Essa é a parte que mais me surpreendeu quando fui pesquisar. WordPress alimenta mais de 40% de todos os sites da internet. Quarenta por cento. Isso é uma quantidade absurda de servidores rodando PHP nesse exato momento. Facebook foi construído em PHP. Slack usou PHP por anos. Wikipedia roda em MediaWiki, que é PHP. O e-commerce com Magento, o fórum com phpBB, o portal com Joomla — muito do que você usa na internet sem perceber passa por PHP em algum ponto.

Não estou dizendo isso para defender a linguagem com fervor de fanático. Estou dizendo porque acho importante ter clareza sobre o que é hype e o que é realidade. A narrativa de “PHP está morto” é conveniente para quem quer vender cursos de JavaScript ou fazer parecer que a stack que eles usam é superior. A realidade é que PHP está longe de morrer — ele só saiu da moda, que é uma coisa bem diferente.

Sair de moda não é a mesma coisa que ser inútil

Tem algo que eu aprendi prestando atenção na tecnologia ao longo do tempo: o mundo tech tem uma obsessão com novidade que às vezes beira o irracional. A linguagem ou ferramenta mais elogiada hoje pode virar meme em dois anos. E ao mesmo tempo, tecnologias “antigas” continuam rodando silenciosamente debaixo de tudo, ignoradas mas indispensáveis.

É um pouco como acontece com o Linux. Você fala que usa Linux e alguém te olha como se fosse coisa de masoquista. Mas Linux roda em servidores que sustentam a internet inteira, em supercomputadores, no Android que está no bolso de bilhões de pessoas. Aqui no meu caso, rodo CachyOS no desktop e Alma Linux no servidor do site — e não troco por nada. A tecnologia “estranha” muitas vezes é a que funciona de verdade, longe da narrativa de marketing.

PHP tem um pedaço disso. Não é o queridinho do momento, mas está funcionando, está evoluindo e ainda emprega muita gente.

Então vale a pena aprender em 2026?

Depende do que você quer. Se o objetivo é entrar no mercado de trabalho web com uma linguagem que tem demanda real e um ecossistema maduro, sim, faz sentido. Se você quer trabalhar especificamente com WordPress — desenvolvimento de temas, plugins, personalização — PHP não é opcional, é obrigatório. Se você quer aprender os fundamentos de como a web funciona sem abstrações demais, PHP é um caminho honesto.
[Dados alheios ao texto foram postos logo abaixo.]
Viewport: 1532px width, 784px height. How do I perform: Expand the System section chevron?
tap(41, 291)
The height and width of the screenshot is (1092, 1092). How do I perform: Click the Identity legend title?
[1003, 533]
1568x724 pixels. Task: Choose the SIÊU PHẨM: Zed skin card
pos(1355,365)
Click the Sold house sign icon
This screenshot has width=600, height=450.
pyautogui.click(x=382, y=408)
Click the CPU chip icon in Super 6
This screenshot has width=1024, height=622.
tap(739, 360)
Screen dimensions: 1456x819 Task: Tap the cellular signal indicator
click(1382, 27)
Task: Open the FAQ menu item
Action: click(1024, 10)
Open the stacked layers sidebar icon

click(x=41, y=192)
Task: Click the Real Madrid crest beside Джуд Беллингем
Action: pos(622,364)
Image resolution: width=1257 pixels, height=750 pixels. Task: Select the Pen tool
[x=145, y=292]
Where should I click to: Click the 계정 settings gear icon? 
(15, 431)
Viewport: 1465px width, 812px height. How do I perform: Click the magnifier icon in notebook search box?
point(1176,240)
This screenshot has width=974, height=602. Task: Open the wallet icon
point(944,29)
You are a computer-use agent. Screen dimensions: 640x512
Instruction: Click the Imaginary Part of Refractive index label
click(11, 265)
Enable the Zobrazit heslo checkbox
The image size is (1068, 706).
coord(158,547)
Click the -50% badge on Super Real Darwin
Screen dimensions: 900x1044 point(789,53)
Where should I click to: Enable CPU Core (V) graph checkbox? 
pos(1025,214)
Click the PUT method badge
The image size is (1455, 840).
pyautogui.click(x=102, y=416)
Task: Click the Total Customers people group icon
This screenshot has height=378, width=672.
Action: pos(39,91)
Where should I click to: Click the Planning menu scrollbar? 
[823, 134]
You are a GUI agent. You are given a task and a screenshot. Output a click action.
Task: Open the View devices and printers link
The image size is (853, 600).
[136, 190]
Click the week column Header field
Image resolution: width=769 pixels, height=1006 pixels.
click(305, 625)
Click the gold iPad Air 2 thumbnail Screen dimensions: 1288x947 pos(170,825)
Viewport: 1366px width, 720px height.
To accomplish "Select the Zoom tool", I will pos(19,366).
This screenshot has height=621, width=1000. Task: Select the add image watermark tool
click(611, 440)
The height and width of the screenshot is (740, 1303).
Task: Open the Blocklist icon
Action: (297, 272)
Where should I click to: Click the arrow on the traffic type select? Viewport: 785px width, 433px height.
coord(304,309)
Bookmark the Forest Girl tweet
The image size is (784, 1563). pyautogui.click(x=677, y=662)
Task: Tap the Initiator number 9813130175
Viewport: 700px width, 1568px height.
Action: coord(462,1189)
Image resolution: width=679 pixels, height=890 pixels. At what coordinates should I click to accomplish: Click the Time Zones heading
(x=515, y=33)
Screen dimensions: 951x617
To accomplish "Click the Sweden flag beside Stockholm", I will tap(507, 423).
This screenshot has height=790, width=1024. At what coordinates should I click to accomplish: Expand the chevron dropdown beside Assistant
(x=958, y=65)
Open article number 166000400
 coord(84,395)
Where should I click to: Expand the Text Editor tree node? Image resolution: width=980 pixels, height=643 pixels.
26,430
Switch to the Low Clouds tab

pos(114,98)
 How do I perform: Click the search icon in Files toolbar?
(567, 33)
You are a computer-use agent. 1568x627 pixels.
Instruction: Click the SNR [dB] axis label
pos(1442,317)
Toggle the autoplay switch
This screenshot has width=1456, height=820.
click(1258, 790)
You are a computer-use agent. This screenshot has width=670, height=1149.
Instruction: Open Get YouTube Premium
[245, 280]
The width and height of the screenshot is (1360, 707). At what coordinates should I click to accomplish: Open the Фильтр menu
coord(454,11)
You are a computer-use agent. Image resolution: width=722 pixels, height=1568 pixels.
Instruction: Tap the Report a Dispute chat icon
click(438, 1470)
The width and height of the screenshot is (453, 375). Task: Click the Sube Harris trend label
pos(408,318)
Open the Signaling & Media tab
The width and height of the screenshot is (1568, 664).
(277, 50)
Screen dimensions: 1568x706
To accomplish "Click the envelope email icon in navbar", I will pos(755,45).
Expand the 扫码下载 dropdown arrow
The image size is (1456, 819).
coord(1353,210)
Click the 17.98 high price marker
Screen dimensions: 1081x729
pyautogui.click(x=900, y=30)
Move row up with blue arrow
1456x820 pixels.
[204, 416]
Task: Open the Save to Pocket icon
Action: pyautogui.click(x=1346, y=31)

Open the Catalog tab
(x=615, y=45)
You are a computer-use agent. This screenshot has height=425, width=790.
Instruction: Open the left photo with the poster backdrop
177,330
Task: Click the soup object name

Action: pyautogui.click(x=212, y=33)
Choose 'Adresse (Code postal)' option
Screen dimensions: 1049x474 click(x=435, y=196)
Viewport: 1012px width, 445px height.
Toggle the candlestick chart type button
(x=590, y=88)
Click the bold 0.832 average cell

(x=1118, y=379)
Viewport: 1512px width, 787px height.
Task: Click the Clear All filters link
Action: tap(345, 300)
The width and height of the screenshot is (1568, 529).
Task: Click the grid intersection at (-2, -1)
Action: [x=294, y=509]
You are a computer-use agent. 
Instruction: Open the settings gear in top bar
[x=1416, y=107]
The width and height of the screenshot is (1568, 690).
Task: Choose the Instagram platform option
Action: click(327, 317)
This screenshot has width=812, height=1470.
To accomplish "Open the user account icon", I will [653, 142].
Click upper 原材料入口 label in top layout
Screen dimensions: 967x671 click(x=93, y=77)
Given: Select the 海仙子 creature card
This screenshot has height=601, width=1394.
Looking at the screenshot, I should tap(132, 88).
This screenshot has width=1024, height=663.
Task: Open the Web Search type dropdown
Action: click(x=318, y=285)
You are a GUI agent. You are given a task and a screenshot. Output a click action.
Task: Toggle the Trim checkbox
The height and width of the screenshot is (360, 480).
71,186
Se o objetivo é aparecer bem em conversas no Twitter/X e impressionar pessoas em fóruns de programação, aí talvez PHP não seja a escolha certa. Para isso tem outras opções mais fashionistas disponíveis.

Eu continuo estudando. Ainda estou no começo, tropeçando em conceitos, tentando entender orientação a objetos de verdade, aprendendo como o PHP conversa com o banco de dados de uma forma que faça sentido. É um processo lento quando você não tem um curso estruturado guiando tudo — mas tem algo de satisfatório nisso também. A sensação de descobrir as coisas no seu ritmo, sem ninguém te apressando.

PHP pode não ser a linguagem mais amada de 2026. Mas é uma que funciona, que paga contas, e que ainda tem muito espaço para quem quer aprender com seriedade.

E por enquanto, isso é suficiente pra mim continuar.